With the world becoming increasingly modernised, it has become more acceptable to consider other unconventional ways of having babies, and surrogacy is one of them. The fairy tale of boy meets girl, they have children and live happily ever after is clearly not a “one size fits all” scenario.
Surrogacy is an arrangement by which a woman gives birth to a child on behalf of another person and then hands the child over to that person to raise as their own.
In South Africa, surrogacy is recognised and is legal, however, unlike in some other countries, it is only legal where one is not able to give birth due to a certain condition which is permanent and irreversible. It cannot be purely out of choice.
There are also strict laws applied to surrogacy. It is regulated in terms of Chapter 19 of the Children’s Act 38 of 2005 (the Act) and the following rules apply both to the people requiring a surrogate (known as the commissioning parents) and the surrogate mother:
- The agreement between the commissioning parents and the surrogate mother must be in writing and must be taken to the High Court and be made an order of the court.
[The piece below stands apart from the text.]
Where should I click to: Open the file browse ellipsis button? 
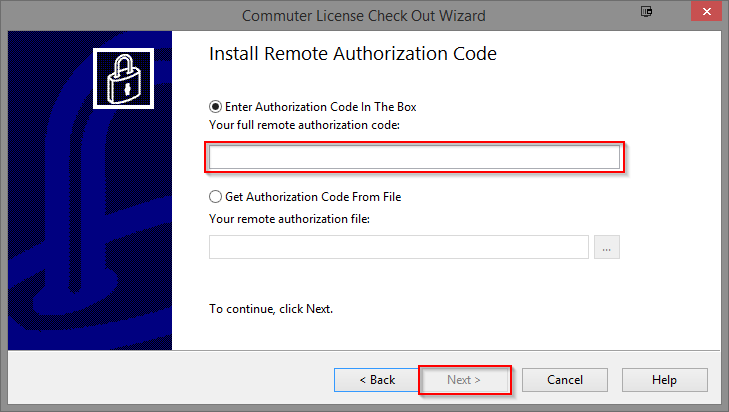(x=607, y=247)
This must all be done before the surrogate is inseminated;
- If either the surrogate mother or the commissioning parent are married or in a permanent partnership, their spouses or partners must also consent to the surrogacy;
- At least one of the commissioning parents must be the biological parent of the child to be born from the surrogate mother;
- The surrogate mother cannot receive any payment from the commissioning parents whether in cash or kind. The surrogate mother can only be reimbursed for expenses incurred such as medical expenses or loss of income while she is away from work due to the pregnancy;
If all of the above is complied with, a child or children born from a surrogate mother are considered the lawful children of the commissioning parents from the moment they are born. Neither the surrogate mother nor her spouse or partner, or any of her relatives have any rights or obligations towards the child.